# Work instructions:
1. Can you print the DQN post's text between "2. Taking the" and "derivatives of 0.", inclusive?
2. Based on the DQN post, what are the answers to these?
(a) Whose code does the writer say they really like?
(b) Which variant of DQN does the writer particularly hope to cover in subsequent posts?
(c) In the note on taking the gradient of \(L(\theta)\), what derivatives will all components other than \(\theta_{s,a}\) have?

# Given text:
I know I said this before, but I really like spragnur’s code.

That’s all I have to say for now regarding DQNs. I hope this post serves as a useful niche in the DQN blog-o-sphere by focusing specifically on how the loss function gets derived. In subsequent posts, I hope to touch upon the major variants of DQN in more detail, particularly A3C. Stay tuned!


  1. The most annoying part of DQN, though, was figuring out how the preprocessing works. As mentioned earlier, I resolved that through a previous post here

  2. Taking the gradient of a function from a vector to a scalar, such as \(L(\theta)\), involves taking partial derivatives for each component. All components other than \(\theta_{s,a}\) in this example here will have derivatives of 0.

# Information:

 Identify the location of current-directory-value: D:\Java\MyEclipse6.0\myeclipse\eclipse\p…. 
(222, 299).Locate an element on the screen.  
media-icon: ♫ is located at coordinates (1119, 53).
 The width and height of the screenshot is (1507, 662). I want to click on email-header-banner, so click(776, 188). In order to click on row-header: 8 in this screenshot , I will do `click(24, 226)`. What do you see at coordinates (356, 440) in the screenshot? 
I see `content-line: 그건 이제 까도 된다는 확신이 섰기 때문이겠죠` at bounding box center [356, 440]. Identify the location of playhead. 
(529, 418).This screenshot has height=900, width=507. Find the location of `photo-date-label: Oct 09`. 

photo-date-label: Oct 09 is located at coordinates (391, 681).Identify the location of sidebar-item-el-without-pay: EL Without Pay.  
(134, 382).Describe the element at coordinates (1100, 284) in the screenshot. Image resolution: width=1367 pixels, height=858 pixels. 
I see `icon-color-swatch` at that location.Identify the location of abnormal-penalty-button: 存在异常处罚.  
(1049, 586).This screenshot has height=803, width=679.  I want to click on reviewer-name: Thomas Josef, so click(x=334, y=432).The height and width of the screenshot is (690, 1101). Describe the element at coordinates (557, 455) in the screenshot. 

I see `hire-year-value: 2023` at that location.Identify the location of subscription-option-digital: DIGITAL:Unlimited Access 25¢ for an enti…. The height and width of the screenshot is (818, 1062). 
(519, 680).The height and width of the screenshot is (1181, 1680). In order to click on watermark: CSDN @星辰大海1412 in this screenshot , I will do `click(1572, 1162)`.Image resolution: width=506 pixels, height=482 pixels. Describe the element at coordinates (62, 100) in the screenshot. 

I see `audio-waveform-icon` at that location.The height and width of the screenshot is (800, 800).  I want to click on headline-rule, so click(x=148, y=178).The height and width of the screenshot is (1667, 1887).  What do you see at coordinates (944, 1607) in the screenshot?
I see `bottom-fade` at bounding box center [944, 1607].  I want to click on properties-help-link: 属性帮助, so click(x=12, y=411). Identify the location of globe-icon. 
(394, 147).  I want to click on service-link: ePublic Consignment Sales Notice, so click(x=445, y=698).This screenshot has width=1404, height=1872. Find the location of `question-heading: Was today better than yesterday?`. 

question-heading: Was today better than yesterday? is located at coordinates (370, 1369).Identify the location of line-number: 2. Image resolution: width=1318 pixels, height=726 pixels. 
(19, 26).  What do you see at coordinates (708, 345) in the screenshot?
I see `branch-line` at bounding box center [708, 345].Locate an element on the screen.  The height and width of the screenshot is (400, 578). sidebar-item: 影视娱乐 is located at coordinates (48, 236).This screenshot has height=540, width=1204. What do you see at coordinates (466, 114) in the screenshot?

# Responses by task:
1.
2. Taking the gradient of a function from a vector to a scalar, such as \(L(\theta)\), involves taking partial derivatives for each component. All components other than \(\theta_{s,a}\) in this example here will have derivatives of 0.

2.
(a) spragnur's
(b) A3C
(c) Derivatives of 0